HeyGen Video Translate
HeyGen Video Translate is a powerful AI-powered video translation and dubbing model that automatically translates spoken content in videos into different languages — complete with lip-sync and natural voice cloning. Transform your videos for global audiences without reshooting.
Why It Stands Out
- Full video translation: Automatically translates speech and generates new audio in the target language.
- Lip-sync technology: AI adjusts lip movements to match the translated audio for natural-looking results.
- Voice cloning: Preserves the original speaker's voice characteristics in the new language.
- Multi-language support: Translate into English, Spanish, French, Hindi, Italian, German, Polish, Portuguese, Chinese, Japanese, Dutch, and more.
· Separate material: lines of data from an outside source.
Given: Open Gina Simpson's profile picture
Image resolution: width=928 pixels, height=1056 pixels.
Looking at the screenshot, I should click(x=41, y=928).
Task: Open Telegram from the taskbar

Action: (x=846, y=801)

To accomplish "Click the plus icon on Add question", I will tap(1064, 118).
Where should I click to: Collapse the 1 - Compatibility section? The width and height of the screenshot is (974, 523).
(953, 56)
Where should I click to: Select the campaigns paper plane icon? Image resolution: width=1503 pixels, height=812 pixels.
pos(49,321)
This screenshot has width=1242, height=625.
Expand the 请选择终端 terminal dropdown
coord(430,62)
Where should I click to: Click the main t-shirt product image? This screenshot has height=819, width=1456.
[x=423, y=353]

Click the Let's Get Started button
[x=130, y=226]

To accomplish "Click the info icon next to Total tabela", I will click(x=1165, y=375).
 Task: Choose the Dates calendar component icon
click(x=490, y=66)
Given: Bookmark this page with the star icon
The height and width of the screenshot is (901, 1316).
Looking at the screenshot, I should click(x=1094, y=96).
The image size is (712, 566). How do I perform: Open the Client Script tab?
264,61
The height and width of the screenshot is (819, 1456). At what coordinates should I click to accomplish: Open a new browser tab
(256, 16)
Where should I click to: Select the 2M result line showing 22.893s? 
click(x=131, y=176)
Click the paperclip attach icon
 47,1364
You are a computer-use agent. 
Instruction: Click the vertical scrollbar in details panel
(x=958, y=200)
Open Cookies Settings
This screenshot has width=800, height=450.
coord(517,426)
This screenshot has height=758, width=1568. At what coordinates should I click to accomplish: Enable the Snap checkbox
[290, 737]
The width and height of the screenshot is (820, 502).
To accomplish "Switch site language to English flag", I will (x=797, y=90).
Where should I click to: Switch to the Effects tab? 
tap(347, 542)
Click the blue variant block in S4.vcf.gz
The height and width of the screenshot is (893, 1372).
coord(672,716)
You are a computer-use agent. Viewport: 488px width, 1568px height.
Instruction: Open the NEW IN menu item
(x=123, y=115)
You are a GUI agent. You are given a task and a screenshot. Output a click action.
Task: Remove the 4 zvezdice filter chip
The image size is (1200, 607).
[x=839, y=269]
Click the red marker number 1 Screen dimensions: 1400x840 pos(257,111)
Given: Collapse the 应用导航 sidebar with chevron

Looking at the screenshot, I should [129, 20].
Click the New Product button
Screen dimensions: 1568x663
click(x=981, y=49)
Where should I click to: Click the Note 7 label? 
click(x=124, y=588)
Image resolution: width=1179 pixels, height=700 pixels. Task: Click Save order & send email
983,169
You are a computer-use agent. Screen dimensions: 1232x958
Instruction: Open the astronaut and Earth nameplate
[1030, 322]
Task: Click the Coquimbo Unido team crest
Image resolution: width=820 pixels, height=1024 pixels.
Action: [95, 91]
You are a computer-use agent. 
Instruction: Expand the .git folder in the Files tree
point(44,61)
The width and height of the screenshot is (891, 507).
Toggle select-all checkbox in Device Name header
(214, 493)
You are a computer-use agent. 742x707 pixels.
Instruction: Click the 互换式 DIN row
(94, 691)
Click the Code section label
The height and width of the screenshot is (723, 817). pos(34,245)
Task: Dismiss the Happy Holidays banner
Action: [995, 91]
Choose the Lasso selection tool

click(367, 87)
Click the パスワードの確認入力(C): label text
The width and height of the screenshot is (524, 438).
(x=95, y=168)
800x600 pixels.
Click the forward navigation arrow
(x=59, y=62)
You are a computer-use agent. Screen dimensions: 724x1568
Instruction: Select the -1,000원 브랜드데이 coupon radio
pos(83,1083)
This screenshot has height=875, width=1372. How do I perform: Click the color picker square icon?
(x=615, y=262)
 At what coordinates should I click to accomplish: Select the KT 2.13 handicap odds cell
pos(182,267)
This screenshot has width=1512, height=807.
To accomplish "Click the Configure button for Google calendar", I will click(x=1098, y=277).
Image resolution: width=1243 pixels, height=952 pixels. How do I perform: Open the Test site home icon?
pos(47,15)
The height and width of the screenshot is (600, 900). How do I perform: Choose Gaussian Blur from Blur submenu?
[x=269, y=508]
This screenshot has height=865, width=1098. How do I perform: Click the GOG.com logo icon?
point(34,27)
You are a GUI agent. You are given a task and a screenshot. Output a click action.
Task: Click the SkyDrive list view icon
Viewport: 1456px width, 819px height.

- Simple workflow: Just upload a video and select your target language — no manual dubbing required.
Parameters
| Parameter | Required | Description |
|---|
| video | Yes | Upload or link to the source video file. |
| output_language | Yes | Target language for translation (English, Spanish, French, etc.). |
Supported Languages
- English
- Spanish
- French
- Hindi
- Italian
- German
- Polish
- Portuguese
- Chinese
- Japanese
- Dutch
- And more...
How to Use
- Upload your video — drag and drop a file or paste a public URL.
- Select output language — choose the target language for translation.
- Click Run and wait for processing to complete.
- Preview and download the translated video.
Best Use Cases
- Global Content Distribution — Localize marketing videos, ads, and promotional content for international markets.
- E-learning & Training — Translate educational videos and courses for multilingual audiences.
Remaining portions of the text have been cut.